O poder político, com
o 1º ministro à cabeça, teima em colocar de baixo do tapete estas questões, não
compreendendo, o que para mim é um mistério, que ignorar o problema equivale a
reduzir fortemente a probabilidade das medidas preparadas atingirem realmente
os seus fins. A ilusão do número jornalístico é fatal, até porque o cidadão
normal está cada vez mais atento à verborreia não concretizada, pois tem
memória e percebe depois que o que foi anunciado não chega ao seu conhecimento
direto. Esta é aliás uma das razões, a outra é da corrupção, que explica a
falta de confiança no poder político. E de ilusão mediática em ilusão mediática
lá vai evoluindo esta ignorância fatal.
No que diz respeito à
gestão do coronavírus, a questão reatividade-proatividade não tem uma solução
universal. O exemplo italiano mostra que há um período reduzido para a tal
reatividade flexível. Ao mínimo descontrolo do processo, essa reatividade não
tem qualquer eficácia, pois chega tarde. Pode questionar-se o que é que explica
alguma dificuldade na tomada de decisão atempada sobre medidas mais proativas
de contenção. Em economias de mercado é decididamente o medo de que a contenção
excessiva crie e antecipe situações de pânico. Compreende-se mas a evidência
mostra que os mercados reagem por si mesmo antes da contenção desmesurada e geram
eles próprios outros tipos de pânico. Em economias autoritárias e repressivas,
o medo da contenção desproporcionada é o da relutância em evidenciar a
incapacidade de tomar conta do problema, agravado no caso dos regimes
teocráticos como o do Irão por questões de atavismo religioso que leva a
dilatar tragicamente no tempo essas medidas.
Por isso, bem
compreendo os que em Portugal, partindo da confirmação de que o fenómeno
epidemiológico ainda está relativamente controlado, identificando sequências de
contágio até de casos de contaminação terciária, sobretudo face a Itália, pensam
que uma contenção mais alargada, encerrando escolas, universidades e todos os estabelecimentos
de ensino, por exemplo, poderia ser recomendada. Sobretudo porque parece claro
que Portugal se encontra ainda com margens de contenção do fenómeno. Não se
compreende que se proíbam eventos com mais de 5.000 pessoas e se deixe aberto
um estabelecimento de ensino que, obviamente, não tem aulas com essa magnitude,
mas que na sua totalidade ultrapassam esse limiar. Creio que mais tarde ou mais
cedo vamos ser conduzidos a esse desfecho. Mas isso não nos deve sossegar.
Todos os dias são cruciais e cada dia de atraso gera a necessidade de
contenções mais brutais e desproporcionadas.
Dos elementos hoje
conhecidos há um que me suscita necessidades adicionais de interpretação. A
Dra.
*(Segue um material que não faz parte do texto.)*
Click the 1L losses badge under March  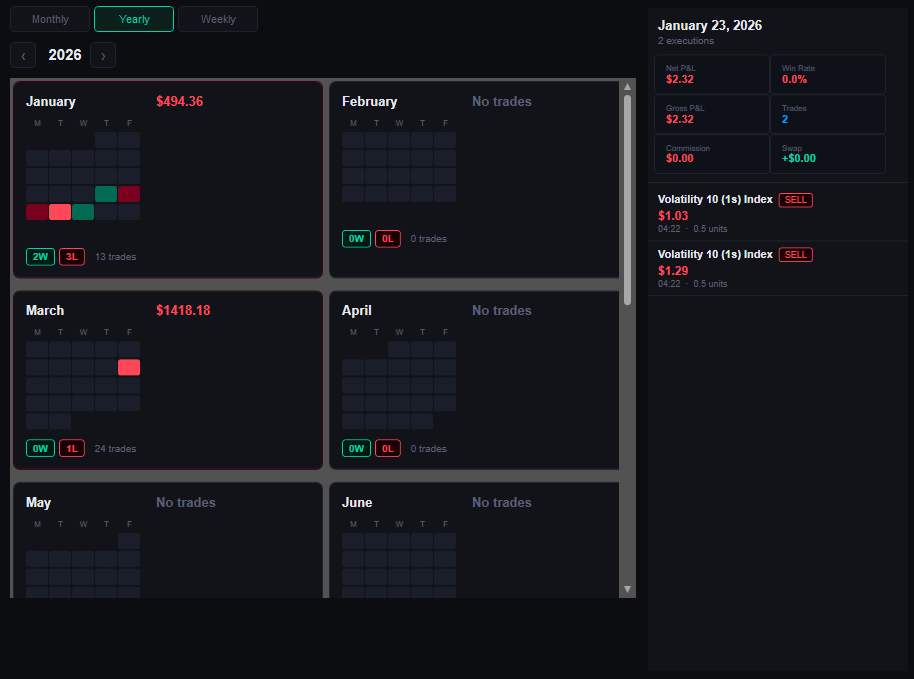click(x=71, y=448)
Graça Freitas anunciou a extensão de testes de despistagem a casos de
infeções respiratórias aparentemente não sintomáticas do COVID-19. O que é que
representa efetivamente esta mudança de protocolo. Alguma dúvida sobre o modo
como o surto viral está a manifestar-se em Portugal?
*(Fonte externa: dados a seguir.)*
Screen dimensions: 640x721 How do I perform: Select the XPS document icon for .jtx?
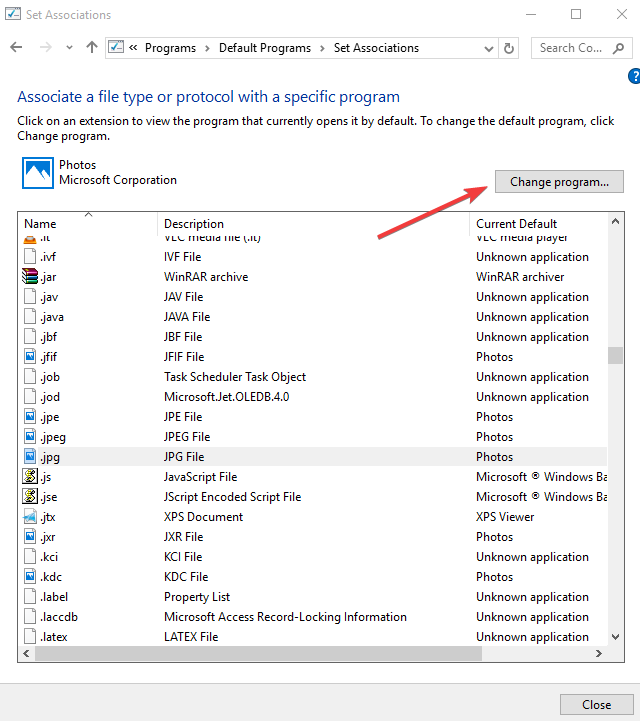click(x=31, y=517)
Uma outra dúvida que tenho
partilhado com algumas pessoas próximas é o facto de, aparentemente, entre os locais
importados de casos confirmados em Portugal não aparecer a China. Claro que não
tenho dúvidas de que sobretudo a norte o nosso relacionamento com a Itália é
bem mais expressivo e justifica o contágio primário da quase totalidade dos
casos confirmados. Mas será que a interação com a China é assim tão baixa que o
mero cálculo de probabilidades responde à minha interrogação? Não estou lá
muito convencido disso.
O gráfico que abre
este post e que foi fortemente divulgado nas redes sociais traduz bem,
em meu entender, o conflito reatividade-proatividade. É tudo uma questão de
adaptar a evolução dos danos do fenómeno epidemiológico à capacidade dos
sistemas de saúde.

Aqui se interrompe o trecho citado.